My HIV Story: It Did Not Make Me A Different Person
I have been HIV positive since October of 2007. I acquired it from my boyfriend at the time; I thought we were in a monogamous relationship, but it turned out we weren’t. I was 24 years old, and accepting my virus was a problematic process that forced me to deal with feelings of anger, rejection, and fear of the unknown. I was angry at him for cheating on me and giving me HIV, at myself for not seeing the signs of being cheated on, and I was mad at the world for no other reason than it was there for me to direct my anger towards. I was terrified of what would happen to my health.
I started seeing my infectious disease doctor in the spring of 2008. We initially waited on starting antiretroviral medications to see what my CD4 and viral load trends would show and what the virus did with me as its host. My body was a very gracious host to the virus, and my well-being was in jeopardy as my CD4 counts dropped. With a declining CD4 count and increasing viral load, I started Atripla in January 2009. Once I began medication, my CD4 counts rose, and my viral load quickly fell below detectable levels.
As my viral load became undetectable, I started noticing that the only constraints the virus put on my life were the ones that I was putting on myself. I had been using the virus as an excuse for not living and moving forward with my life. The things that I told myself I could no longer have or do stemmed from fear because I was HIV positive. I was scared because now that I was infected, I did not know who I was or what I looked like. I had, effectively, compartmentalized what I had been feeling and experiencing with my life as a survival mechanism before starting medications since my primary focus was getting the virus under control.
Now that I was undetectable, I could focus on who I was, what I wanted to do, and learned that I was not a different person just because I had HIV. I was not the leperous pariah that I told myself for umpteen months of self-loathing, anger, and fear. I was still the same person that I was before and discovered that the only thing that was different was how I loved myself. I commenced finishing my prerequisite classes to my nursing program, graduated, and, by 2013, started my nursing career in a critical care unit.

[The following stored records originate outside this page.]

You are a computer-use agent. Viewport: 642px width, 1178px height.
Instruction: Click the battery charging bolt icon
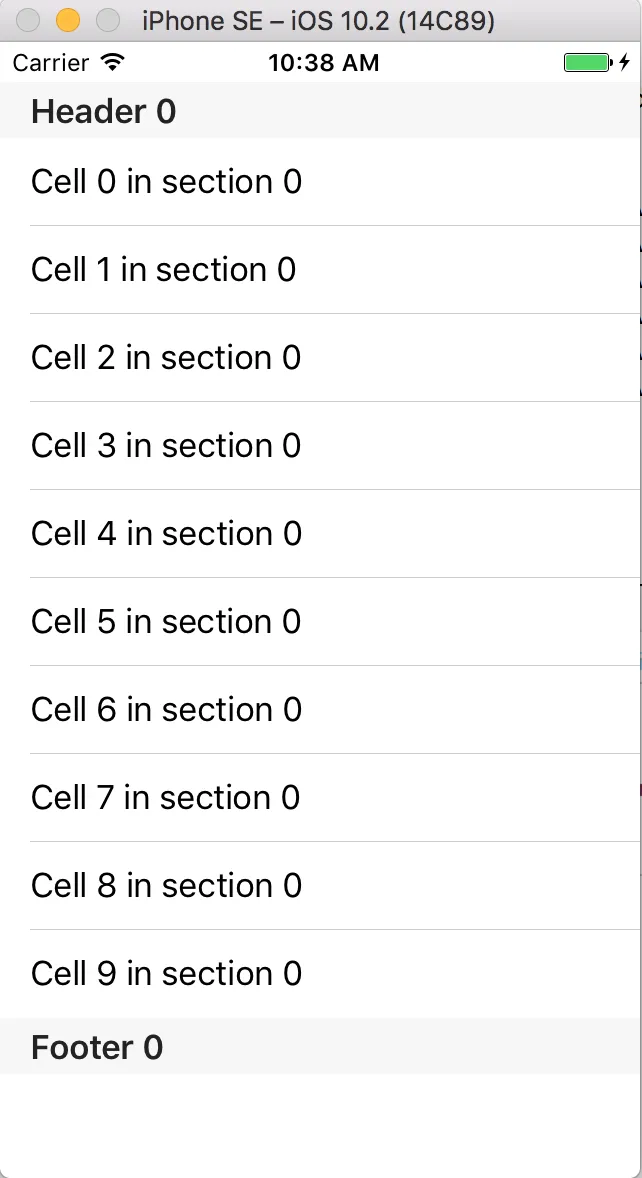(x=625, y=63)
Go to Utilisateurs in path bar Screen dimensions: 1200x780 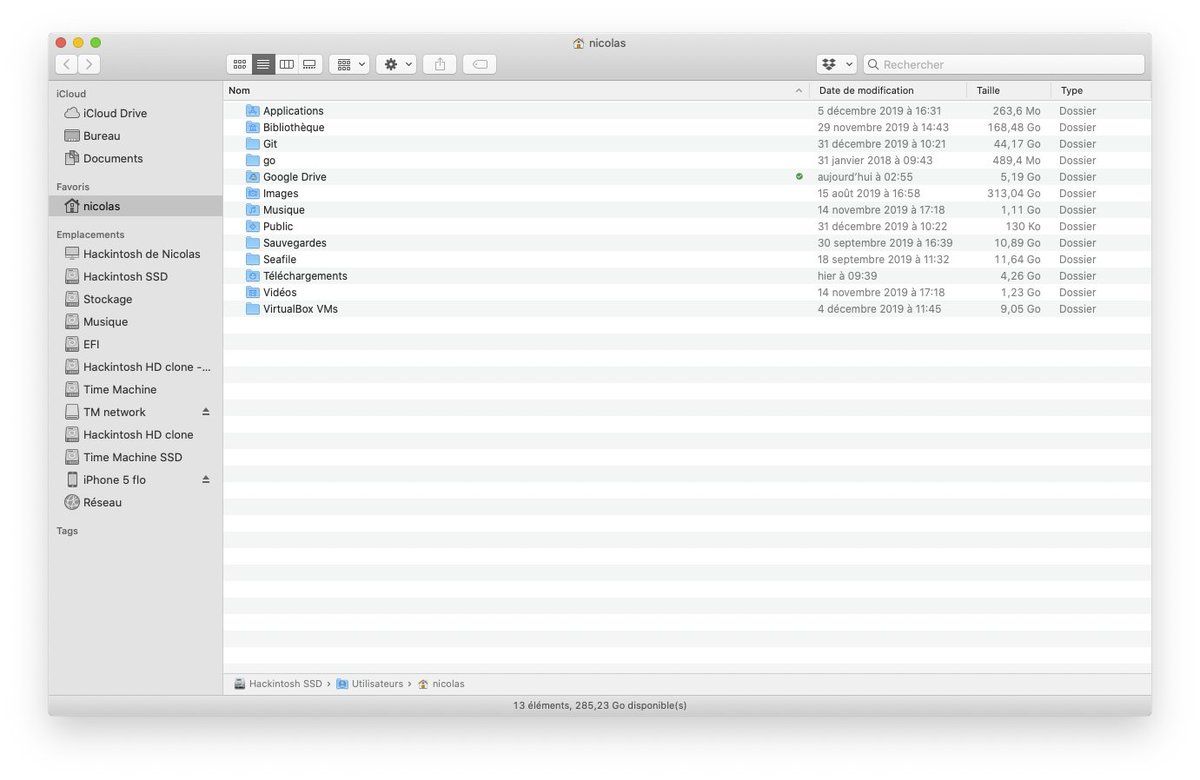point(376,684)
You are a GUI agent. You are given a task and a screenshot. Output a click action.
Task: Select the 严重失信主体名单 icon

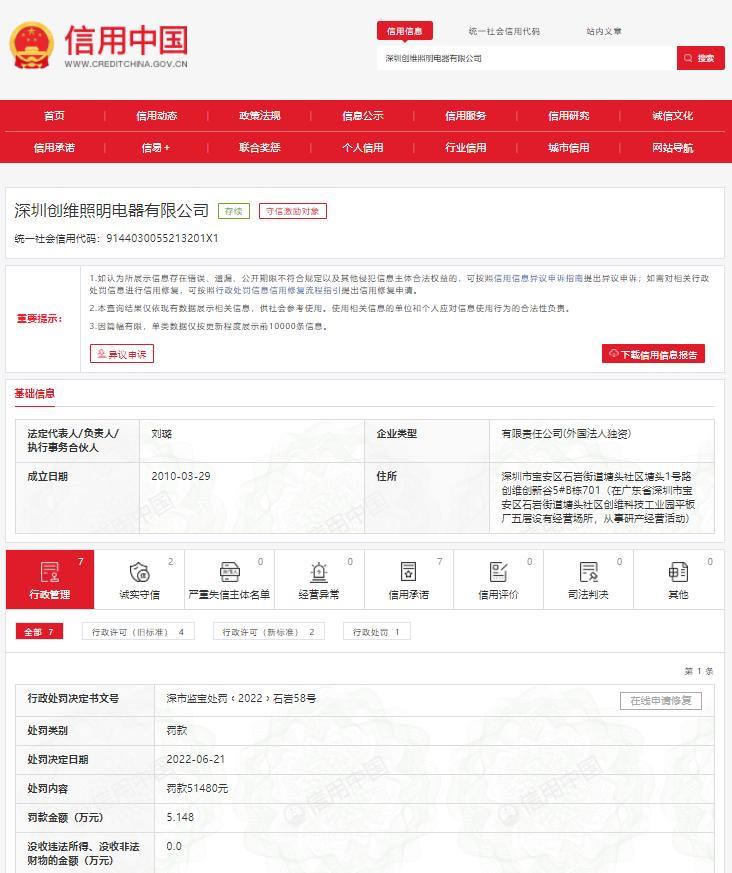pos(229,572)
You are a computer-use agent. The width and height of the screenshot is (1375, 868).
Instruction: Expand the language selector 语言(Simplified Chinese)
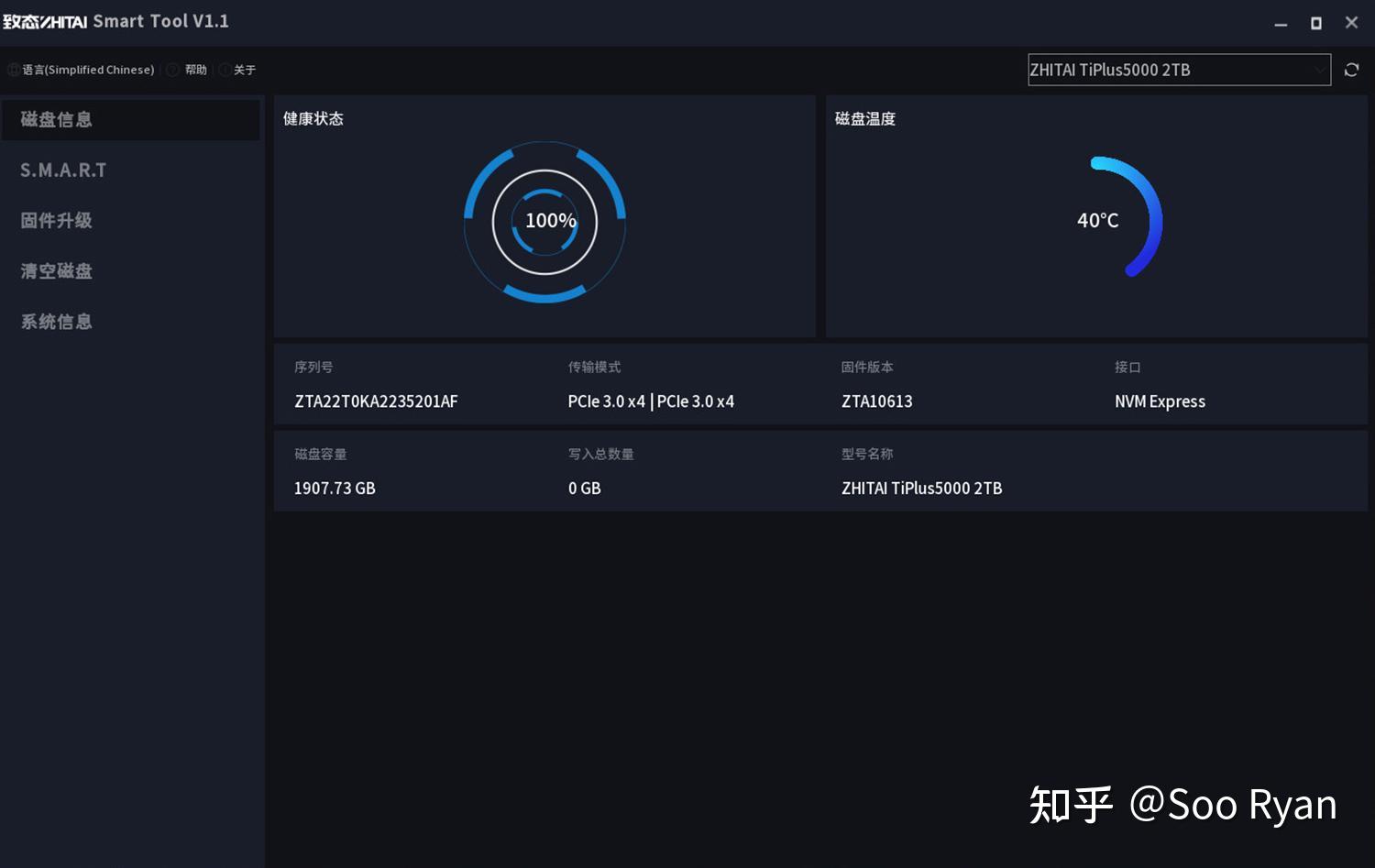coord(88,70)
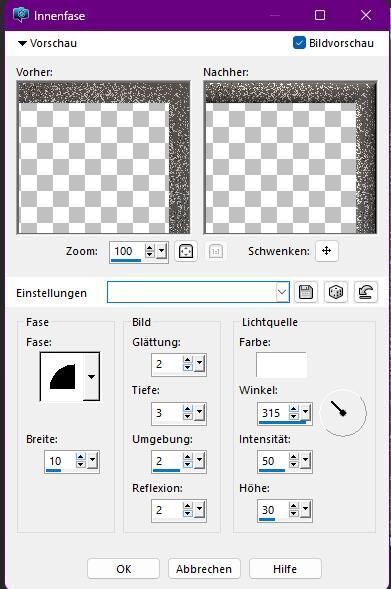The image size is (391, 589).
Task: Click the Innenfase app icon in title bar
Action: (x=21, y=15)
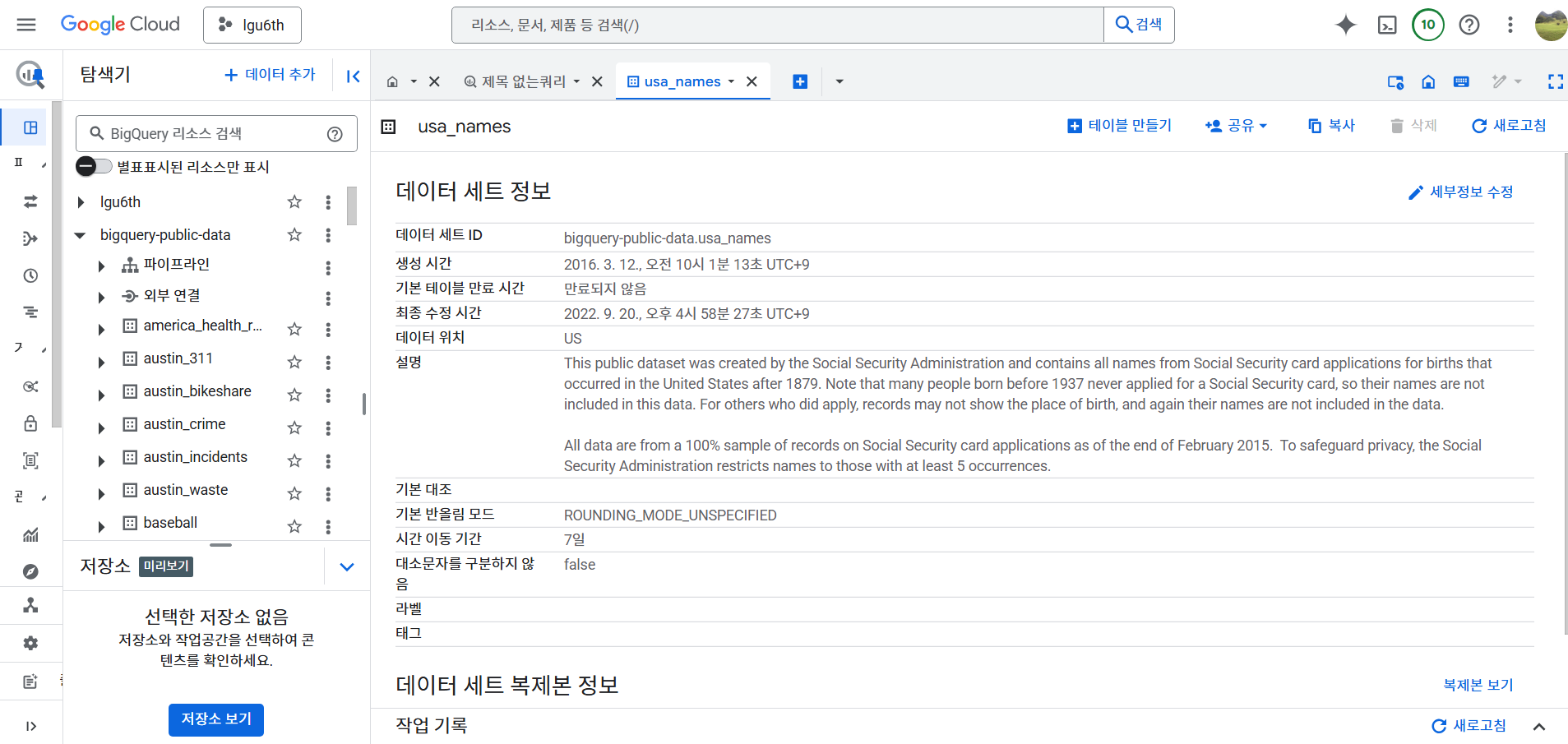Screen dimensions: 1568x744
Task: Open the 공유 share dropdown
Action: click(1236, 126)
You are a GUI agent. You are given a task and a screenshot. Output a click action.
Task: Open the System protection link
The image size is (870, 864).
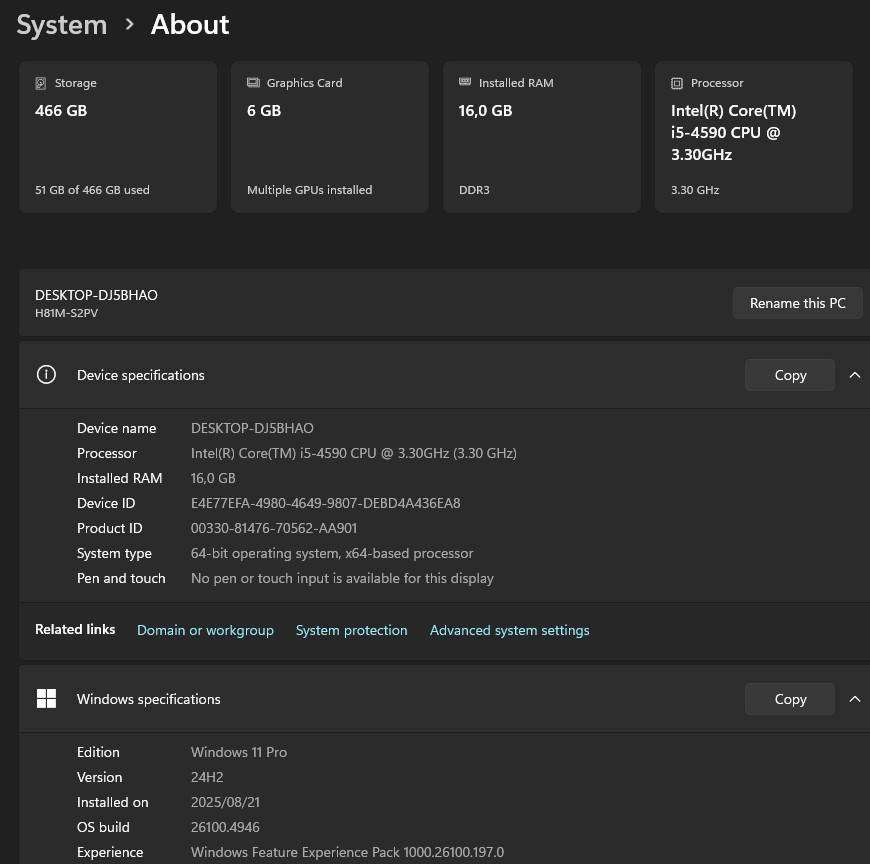point(351,630)
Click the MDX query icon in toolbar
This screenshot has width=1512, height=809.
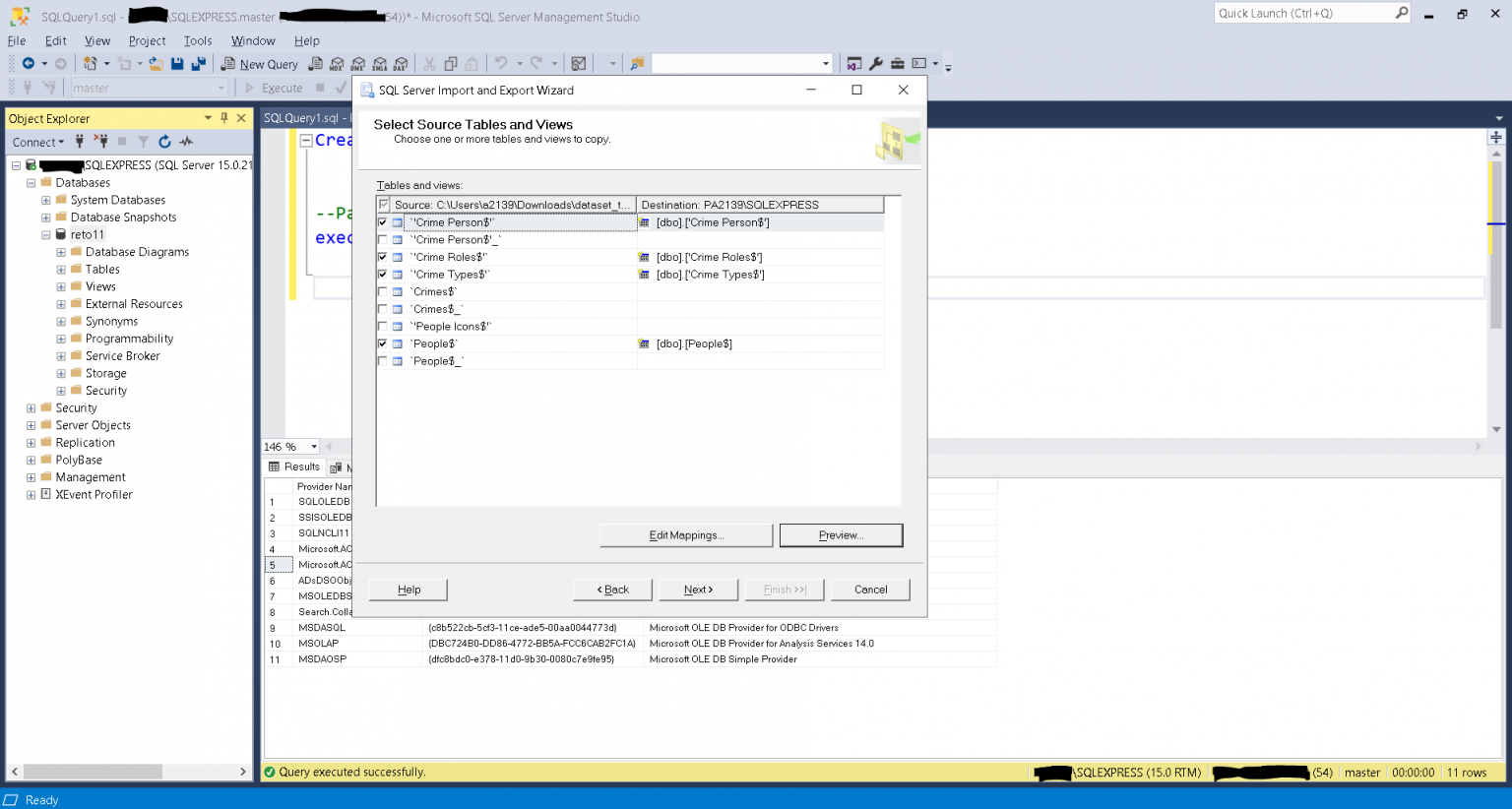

Now, five years later, I am reaching further and am in the first year of my doctoral program. My goal is to finish, work as a nurse practitioner, and eventually teach in a part-time position.
What I would like to impart on people who do not have HIV is this: I am as much defined by HIV, as you are defined by not having HIV. I have learned over time to mold HIV to my life instead of changing myself in order to fit the virus. Because of this new outlook, I can now control how much time it takes up in my life – which is little to no time. There will always be people with baseless, ignorant, and phobic opinions about HIV and of those who are infected – this is an unfortunate part of life. My only hope is that their opinions change through examples of kindness and one-on-one education.
I do not believe that a block of marble can become a statue by shouting at it. It becomes a statue by applying hard work to it – this is how I see educating people on HIV and people who are positive.